[Stored records]
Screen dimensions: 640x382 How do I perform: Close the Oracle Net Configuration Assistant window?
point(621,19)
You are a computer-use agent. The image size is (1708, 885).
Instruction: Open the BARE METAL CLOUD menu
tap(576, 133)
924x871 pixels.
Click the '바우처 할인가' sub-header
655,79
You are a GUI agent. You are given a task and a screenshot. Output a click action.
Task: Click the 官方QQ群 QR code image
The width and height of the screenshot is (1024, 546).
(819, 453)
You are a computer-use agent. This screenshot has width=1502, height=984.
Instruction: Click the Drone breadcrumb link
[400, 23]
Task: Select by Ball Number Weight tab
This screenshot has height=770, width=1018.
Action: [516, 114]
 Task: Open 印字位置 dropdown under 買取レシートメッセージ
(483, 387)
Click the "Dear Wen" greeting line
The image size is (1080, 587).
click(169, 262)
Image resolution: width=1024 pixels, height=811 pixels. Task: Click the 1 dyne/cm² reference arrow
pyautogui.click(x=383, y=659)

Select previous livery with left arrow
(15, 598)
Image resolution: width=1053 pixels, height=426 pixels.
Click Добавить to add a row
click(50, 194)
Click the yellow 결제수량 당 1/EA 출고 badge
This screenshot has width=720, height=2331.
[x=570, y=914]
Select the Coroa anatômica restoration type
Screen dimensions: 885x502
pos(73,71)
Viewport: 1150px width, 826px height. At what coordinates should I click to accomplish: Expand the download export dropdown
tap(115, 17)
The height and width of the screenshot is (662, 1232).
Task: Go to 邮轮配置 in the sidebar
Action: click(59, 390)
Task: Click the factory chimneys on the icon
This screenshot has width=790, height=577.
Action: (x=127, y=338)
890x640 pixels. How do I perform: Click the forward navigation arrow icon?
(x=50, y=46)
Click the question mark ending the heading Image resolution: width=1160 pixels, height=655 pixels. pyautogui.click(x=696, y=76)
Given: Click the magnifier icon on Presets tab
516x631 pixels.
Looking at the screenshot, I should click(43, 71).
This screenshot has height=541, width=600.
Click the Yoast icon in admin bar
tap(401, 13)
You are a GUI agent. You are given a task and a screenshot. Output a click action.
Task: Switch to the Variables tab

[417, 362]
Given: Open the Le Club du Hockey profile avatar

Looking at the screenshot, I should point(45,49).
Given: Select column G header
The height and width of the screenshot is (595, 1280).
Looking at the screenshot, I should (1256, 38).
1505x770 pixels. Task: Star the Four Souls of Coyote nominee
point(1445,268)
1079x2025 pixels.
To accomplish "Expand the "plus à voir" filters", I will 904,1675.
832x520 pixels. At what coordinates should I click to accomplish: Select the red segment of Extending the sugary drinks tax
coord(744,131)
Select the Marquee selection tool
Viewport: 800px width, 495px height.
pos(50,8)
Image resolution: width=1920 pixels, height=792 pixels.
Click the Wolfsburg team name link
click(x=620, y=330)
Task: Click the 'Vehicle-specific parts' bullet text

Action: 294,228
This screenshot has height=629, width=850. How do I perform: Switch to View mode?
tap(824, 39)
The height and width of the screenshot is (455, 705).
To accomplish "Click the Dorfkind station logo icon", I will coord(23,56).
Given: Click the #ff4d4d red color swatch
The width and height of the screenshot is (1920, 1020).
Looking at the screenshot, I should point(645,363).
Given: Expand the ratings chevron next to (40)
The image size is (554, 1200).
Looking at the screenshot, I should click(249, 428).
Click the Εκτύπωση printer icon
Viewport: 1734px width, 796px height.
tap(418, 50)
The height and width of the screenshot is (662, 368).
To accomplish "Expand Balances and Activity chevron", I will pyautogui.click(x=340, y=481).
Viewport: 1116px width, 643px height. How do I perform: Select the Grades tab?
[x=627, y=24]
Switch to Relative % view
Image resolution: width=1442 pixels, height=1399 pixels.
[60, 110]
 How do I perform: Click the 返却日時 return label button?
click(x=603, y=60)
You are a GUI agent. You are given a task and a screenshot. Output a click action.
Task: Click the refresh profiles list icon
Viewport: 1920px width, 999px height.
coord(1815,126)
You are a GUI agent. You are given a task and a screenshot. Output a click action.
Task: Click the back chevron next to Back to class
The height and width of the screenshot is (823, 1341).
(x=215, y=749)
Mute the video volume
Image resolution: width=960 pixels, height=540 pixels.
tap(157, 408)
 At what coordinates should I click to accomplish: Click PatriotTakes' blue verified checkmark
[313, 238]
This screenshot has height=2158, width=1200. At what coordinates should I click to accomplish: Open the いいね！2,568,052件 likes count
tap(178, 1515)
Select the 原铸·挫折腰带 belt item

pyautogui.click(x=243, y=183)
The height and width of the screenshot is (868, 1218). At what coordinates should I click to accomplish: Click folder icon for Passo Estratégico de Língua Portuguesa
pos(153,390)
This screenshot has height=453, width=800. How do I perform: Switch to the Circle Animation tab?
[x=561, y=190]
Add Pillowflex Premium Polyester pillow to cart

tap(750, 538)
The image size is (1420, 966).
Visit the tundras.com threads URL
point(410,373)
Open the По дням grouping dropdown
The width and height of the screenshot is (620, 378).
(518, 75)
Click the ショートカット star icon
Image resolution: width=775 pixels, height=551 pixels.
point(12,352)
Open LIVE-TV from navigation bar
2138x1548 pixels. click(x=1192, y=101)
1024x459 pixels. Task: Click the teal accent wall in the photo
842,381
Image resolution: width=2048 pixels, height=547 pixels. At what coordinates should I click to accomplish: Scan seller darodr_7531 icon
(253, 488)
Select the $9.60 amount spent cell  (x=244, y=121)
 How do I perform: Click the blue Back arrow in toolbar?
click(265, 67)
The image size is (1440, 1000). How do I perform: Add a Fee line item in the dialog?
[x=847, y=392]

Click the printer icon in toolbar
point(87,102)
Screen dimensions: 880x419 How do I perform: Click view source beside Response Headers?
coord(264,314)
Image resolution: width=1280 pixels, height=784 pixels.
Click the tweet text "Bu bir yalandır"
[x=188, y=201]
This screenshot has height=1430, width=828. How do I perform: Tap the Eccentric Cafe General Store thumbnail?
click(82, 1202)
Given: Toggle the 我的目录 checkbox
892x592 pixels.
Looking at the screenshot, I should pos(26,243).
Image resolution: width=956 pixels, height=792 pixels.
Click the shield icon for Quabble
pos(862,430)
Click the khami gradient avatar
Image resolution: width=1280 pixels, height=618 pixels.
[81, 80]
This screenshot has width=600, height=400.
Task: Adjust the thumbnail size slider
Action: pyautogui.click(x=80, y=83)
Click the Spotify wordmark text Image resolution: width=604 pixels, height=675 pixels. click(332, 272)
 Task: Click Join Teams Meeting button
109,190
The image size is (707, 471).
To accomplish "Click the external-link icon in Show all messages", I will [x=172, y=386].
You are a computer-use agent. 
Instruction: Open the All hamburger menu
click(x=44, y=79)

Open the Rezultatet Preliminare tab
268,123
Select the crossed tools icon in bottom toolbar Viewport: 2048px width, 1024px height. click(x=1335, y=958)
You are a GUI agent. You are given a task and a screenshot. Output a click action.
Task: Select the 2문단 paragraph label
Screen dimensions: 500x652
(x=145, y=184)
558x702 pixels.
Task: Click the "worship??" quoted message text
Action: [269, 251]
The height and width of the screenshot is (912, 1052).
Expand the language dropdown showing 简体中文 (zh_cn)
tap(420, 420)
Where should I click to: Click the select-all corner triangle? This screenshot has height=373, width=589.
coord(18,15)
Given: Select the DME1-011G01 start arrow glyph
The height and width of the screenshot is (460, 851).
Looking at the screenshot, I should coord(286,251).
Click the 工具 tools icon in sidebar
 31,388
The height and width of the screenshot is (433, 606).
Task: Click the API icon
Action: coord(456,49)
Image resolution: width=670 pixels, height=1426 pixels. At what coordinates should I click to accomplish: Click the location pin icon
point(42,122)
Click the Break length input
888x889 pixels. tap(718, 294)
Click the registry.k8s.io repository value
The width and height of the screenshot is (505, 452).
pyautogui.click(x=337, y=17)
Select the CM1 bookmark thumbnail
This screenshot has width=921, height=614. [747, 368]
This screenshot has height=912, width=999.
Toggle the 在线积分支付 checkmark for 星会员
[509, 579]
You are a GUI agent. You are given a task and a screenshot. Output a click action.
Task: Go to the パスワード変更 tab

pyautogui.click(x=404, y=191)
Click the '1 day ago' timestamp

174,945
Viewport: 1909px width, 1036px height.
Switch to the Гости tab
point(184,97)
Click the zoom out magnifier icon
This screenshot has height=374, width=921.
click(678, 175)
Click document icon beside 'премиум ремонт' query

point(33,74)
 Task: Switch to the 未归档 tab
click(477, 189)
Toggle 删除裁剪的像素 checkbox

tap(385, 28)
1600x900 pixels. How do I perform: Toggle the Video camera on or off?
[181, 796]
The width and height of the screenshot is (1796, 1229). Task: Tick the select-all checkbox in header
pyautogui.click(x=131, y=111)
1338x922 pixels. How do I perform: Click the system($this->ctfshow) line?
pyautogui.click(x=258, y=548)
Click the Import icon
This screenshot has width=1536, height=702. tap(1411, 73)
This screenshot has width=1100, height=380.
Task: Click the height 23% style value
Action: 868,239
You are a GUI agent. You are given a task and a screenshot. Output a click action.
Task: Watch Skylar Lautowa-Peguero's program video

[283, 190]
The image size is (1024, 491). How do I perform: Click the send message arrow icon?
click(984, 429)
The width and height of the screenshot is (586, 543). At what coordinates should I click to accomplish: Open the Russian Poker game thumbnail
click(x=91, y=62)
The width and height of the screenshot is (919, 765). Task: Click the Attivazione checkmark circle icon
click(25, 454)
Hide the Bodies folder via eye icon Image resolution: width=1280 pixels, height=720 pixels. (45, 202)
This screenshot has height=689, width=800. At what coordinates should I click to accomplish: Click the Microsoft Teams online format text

■ **WORK ORDER**: Exactly as written, please reproduce the lines from the first line of the data to the line containing "Image resolution: width=1053", inclusive, and nothing else.

■ **EXPECTED OUTPUT**:
Screen dimensions: 640x382 How do I perform: Close the Oracle Net Configuration Assistant window?
point(621,19)
You are a computer-use agent. The image size is (1708, 885).
Instruction: Open the BARE METAL CLOUD menu
tap(576, 133)
924x871 pixels.
Click the '바우처 할인가' sub-header
655,79
You are a GUI agent. You are given a task and a screenshot. Output a click action.
Task: Click the 官方QQ群 QR code image
The width and height of the screenshot is (1024, 546).
(819, 453)
You are a computer-use agent. This screenshot has width=1502, height=984.
Instruction: Click the Drone breadcrumb link
[400, 23]
Task: Select by Ball Number Weight tab
This screenshot has height=770, width=1018.
Action: [516, 114]
 Task: Open 印字位置 dropdown under 買取レシートメッセージ
(483, 387)
Click the "Dear Wen" greeting line
The image size is (1080, 587).
click(169, 262)
Image resolution: width=1024 pixels, height=811 pixels. Task: Click the 1 dyne/cm² reference arrow
pyautogui.click(x=383, y=659)

Select previous livery with left arrow
(15, 598)
Image resolution: width=1053 pixels, height=426 pixels.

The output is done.